5. Четыре с половиной воспоминания
— Я прячусь под кустом смородины, вокруг меня зреют ягоды. По ягодам ползают жуки. Сначала я играю, но мне очень хочется спать. Сильные руки поднимают меня над кустом. Заспанного, относят в беседку и накрывают прохладной простынёй.
— Есть.
— Мы ждём автобус. Из автобуса выходят десятки людей, но у простых людей лица ненужные. А потом становится видно дедово лицо, оно выделяется. Появляется чувство найденного. Когда долго ищешь что-то в своей комнате, а потом находишь… Как всё-таки это точно сказано!
— Есть.
— Готовлю свою первую яичницу. Толсто режу колбасу. Чем больше колбасы — тем лучше. Сковороду еле могу поднять. Колбаса обжаривается до чёрных бочков, после я выливаю в сковородку яйца. На пол вытекает немного белка. Желток растекается. Потом я ставлю раскалённую сковородку с яичницей на деревянный стол. На этом месте ещё много лет потом будет лежать ажурная салфетка…
— Вычёркивайте.
— Маруся сидит на мостике через реку, свесив ноги. Под ногами видно, как плывут рыбы. Она засматривается, с ноги падает в воду туфелька. Туфелька уплывает вместе с рыбами, а Маруся смеётся…
— Вычёркивайте.
— Сидим за столом, наевшись малинового мусса. Я поднимаю руку, а из кожи торчит жало. По столу, к малиновому муссу, ползёт умирающая пчела.

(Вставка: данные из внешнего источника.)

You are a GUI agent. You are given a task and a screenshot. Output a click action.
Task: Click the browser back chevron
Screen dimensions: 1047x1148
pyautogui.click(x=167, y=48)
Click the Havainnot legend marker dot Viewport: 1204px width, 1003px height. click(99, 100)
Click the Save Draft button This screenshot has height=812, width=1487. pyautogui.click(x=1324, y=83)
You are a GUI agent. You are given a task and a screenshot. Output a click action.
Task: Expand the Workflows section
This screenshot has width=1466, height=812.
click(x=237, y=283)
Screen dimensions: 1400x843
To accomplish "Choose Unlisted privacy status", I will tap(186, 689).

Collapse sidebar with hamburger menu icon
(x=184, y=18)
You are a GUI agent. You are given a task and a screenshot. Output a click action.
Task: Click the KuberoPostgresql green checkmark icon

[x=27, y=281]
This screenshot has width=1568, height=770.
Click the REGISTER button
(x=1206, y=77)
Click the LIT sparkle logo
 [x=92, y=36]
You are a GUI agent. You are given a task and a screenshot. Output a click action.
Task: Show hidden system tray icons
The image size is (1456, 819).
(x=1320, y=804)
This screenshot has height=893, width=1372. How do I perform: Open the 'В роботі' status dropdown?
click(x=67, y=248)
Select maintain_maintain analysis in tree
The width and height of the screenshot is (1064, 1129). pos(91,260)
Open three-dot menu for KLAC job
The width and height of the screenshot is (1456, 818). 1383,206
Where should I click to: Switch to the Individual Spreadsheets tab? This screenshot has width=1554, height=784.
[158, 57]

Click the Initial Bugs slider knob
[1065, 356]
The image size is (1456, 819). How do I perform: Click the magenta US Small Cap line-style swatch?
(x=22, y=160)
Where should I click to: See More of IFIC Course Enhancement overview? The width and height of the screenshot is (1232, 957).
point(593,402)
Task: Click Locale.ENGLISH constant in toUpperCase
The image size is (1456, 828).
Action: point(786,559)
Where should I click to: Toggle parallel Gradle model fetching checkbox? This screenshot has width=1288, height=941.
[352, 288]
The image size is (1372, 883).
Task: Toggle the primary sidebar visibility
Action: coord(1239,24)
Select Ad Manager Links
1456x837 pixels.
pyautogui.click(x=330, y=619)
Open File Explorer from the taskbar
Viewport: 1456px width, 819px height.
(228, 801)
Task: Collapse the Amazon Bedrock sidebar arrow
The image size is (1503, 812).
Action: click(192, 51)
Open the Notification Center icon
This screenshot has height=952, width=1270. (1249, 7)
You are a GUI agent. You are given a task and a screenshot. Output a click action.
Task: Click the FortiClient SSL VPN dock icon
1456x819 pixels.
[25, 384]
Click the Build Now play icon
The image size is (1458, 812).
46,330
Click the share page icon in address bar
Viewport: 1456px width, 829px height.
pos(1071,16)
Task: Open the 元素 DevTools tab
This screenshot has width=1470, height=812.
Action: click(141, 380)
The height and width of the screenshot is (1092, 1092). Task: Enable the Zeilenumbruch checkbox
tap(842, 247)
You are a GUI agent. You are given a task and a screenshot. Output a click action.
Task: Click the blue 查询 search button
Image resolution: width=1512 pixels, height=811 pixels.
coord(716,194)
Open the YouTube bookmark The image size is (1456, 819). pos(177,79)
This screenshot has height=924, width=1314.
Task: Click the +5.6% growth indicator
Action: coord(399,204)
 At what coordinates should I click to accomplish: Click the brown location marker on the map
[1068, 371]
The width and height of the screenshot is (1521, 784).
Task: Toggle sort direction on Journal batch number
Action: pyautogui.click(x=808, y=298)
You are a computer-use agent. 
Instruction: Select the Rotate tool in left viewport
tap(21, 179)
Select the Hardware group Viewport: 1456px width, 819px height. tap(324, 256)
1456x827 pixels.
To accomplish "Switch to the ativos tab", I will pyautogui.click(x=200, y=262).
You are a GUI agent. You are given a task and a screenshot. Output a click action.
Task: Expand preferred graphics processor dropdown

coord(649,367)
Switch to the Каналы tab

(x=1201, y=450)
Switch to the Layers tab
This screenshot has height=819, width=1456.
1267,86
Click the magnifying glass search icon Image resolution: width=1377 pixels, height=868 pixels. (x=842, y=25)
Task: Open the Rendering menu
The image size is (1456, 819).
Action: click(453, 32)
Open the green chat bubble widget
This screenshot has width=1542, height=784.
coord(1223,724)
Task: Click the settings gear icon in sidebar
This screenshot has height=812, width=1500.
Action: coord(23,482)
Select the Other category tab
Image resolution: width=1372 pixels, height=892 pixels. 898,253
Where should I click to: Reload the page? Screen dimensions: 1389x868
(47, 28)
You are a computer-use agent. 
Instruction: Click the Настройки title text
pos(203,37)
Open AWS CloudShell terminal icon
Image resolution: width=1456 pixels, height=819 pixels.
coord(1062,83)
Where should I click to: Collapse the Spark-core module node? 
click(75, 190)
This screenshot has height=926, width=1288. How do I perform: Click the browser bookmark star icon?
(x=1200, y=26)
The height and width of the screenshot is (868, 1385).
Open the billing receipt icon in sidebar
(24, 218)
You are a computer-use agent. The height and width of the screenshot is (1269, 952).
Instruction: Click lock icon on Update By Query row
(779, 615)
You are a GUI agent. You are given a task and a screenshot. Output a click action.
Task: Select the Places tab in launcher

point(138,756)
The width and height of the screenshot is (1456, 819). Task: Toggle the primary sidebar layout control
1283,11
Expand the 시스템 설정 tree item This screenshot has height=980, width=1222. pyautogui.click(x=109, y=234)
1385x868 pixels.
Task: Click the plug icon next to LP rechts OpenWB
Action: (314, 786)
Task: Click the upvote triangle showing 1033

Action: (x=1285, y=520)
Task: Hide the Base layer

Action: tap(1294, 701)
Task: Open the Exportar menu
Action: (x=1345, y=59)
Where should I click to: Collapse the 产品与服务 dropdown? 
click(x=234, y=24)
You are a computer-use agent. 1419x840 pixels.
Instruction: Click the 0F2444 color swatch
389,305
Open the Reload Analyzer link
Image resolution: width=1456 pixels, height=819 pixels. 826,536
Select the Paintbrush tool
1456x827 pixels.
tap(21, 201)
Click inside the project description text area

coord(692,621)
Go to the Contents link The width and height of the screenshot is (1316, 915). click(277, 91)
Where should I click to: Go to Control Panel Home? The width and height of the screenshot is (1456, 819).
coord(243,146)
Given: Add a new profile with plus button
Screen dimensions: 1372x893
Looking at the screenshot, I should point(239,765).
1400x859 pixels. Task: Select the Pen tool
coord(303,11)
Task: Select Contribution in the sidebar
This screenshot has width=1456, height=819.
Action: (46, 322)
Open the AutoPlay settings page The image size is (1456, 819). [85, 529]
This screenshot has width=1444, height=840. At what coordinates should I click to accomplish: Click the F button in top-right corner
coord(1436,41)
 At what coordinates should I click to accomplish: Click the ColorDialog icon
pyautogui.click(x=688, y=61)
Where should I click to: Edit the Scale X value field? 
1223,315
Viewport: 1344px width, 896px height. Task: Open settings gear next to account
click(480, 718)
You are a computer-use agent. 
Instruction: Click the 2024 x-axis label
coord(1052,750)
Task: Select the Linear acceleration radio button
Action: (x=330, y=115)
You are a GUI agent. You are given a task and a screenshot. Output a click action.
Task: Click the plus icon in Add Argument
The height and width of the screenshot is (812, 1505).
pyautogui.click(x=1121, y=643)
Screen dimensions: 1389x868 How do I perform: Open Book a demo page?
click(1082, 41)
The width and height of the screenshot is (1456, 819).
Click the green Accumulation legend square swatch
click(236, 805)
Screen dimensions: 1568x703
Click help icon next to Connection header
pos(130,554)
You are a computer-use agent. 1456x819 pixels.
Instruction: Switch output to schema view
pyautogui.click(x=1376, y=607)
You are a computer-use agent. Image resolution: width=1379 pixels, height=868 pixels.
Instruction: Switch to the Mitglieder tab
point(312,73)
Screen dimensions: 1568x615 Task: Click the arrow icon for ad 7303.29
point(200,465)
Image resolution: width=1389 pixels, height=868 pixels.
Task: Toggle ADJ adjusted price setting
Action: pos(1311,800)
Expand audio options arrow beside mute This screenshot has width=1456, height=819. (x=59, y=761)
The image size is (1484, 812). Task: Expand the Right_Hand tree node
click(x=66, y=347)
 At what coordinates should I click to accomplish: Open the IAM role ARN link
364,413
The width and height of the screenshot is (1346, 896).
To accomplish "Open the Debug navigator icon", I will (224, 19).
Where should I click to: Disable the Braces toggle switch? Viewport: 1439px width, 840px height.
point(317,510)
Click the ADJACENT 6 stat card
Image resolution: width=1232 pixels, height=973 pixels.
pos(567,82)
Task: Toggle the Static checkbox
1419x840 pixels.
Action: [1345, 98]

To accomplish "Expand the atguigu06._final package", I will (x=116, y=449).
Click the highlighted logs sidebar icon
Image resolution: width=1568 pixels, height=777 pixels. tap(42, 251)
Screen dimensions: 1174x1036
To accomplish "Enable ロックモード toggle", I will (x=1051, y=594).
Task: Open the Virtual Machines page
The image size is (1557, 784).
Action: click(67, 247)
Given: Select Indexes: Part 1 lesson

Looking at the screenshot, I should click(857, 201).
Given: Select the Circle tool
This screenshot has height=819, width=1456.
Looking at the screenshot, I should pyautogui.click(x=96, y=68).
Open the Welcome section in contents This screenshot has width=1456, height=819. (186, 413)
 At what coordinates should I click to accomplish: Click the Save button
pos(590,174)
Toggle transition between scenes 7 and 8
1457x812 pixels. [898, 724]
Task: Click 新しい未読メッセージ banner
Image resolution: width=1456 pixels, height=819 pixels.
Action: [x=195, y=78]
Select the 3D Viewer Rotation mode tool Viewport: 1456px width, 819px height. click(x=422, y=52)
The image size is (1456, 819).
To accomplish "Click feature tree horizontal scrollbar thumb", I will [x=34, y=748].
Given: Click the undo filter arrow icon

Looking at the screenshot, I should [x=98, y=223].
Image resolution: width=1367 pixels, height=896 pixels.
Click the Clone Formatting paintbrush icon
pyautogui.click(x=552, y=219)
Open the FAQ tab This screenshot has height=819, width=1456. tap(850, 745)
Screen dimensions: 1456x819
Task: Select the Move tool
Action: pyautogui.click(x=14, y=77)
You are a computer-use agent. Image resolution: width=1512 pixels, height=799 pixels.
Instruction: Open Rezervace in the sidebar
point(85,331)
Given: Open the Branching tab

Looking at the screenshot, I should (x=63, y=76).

— Мусс вроде помню, пчелу — вычёркивайте.
— Дочь сидит на подоконнике. Окно открыто, ветер дует через комнаты. За её спиной кусок грозового неба, а под небом — сад. Дочь оборачивается, коса у неё хвостом торчит из-под футболки. Я подхожу ближе, вытаскиваю косу. Дочке смешно и щекотно. Я говорю: надо закрыть окно, будет гроза. Только говорю это — сразу начинается дождь.
— У вас что же, дрожит голос? Вам не хочется больше читать?
— Не обращайте внимания. Надо закончить упражнение.
— Про косу — есть.
— Седьмое. Всей семьёй лежим на пляже с тёмно-жёлтым песком. Над нами — гора, в которой тысячи ласточкиных гнёзд. Дочь говорит, что ласточки — крылатые муравьи.
— Вычёркивайте.
— Восьмое. В парке не могу понять, как вернуться домой. Смотрю на развилку тропинок, и любая из них кажется незнакомой. Пытаюсь вспомнить хоть что-то, но внутри только страх и отчаяние.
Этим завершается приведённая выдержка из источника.